▶ [Work instructions]
Every line below from the one containing "Task: Click the Fantom FTM logo icon" to the final line must be reproduced exactly, and no other line may appear in the answer.

▶ [Record excerpts]
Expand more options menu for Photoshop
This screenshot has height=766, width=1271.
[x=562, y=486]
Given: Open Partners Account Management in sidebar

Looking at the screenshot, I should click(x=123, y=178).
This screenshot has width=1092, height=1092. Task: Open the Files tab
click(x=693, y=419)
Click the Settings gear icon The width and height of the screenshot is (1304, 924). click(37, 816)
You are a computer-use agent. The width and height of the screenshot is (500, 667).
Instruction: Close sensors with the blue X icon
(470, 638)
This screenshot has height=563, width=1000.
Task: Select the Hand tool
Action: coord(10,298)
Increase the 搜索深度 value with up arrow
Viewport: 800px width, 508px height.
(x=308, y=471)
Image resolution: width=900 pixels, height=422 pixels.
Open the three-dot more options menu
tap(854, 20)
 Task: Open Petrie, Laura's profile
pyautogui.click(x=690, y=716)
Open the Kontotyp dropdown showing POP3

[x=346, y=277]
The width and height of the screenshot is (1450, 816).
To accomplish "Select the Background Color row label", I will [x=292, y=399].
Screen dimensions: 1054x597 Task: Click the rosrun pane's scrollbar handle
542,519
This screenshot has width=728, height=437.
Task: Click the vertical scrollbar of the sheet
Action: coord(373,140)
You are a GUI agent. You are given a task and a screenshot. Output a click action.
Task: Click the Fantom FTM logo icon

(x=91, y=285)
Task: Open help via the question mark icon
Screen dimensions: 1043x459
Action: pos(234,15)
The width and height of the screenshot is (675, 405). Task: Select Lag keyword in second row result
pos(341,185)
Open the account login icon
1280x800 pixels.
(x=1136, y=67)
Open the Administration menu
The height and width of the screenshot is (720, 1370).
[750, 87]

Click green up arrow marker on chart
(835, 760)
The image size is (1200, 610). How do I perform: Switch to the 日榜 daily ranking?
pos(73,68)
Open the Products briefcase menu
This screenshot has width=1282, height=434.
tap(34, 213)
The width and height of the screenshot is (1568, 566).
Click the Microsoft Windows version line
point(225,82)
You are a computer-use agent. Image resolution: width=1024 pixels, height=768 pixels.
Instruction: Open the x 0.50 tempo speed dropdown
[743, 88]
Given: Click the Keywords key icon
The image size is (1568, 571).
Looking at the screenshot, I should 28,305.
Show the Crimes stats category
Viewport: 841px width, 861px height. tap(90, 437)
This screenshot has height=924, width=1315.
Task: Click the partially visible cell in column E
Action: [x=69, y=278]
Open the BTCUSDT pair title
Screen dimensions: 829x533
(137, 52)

▶ [Task output]
Task: Click the Fantom FTM logo icon

(x=91, y=285)
Task: Open help via the question mark icon
Screen dimensions: 1043x459
Action: pos(234,15)
The width and height of the screenshot is (675, 405). Task: Select Lag keyword in second row result
pos(341,185)
Open the account login icon
1280x800 pixels.
(x=1136, y=67)
Open the Administration menu
The height and width of the screenshot is (720, 1370).
[750, 87]

Click green up arrow marker on chart
(835, 760)
The image size is (1200, 610). How do I perform: Switch to the 日榜 daily ranking?
pos(73,68)
Open the Products briefcase menu
This screenshot has width=1282, height=434.
tap(34, 213)
The width and height of the screenshot is (1568, 566).
Click the Microsoft Windows version line
point(225,82)
You are a computer-use agent. Image resolution: width=1024 pixels, height=768 pixels.
Instruction: Open the x 0.50 tempo speed dropdown
[743, 88]
Given: Click the Keywords key icon
The image size is (1568, 571).
Looking at the screenshot, I should 28,305.
Show the Crimes stats category
Viewport: 841px width, 861px height. tap(90, 437)
This screenshot has height=924, width=1315.
Task: Click the partially visible cell in column E
Action: [x=69, y=278]
Open the BTCUSDT pair title
Screen dimensions: 829x533
(137, 52)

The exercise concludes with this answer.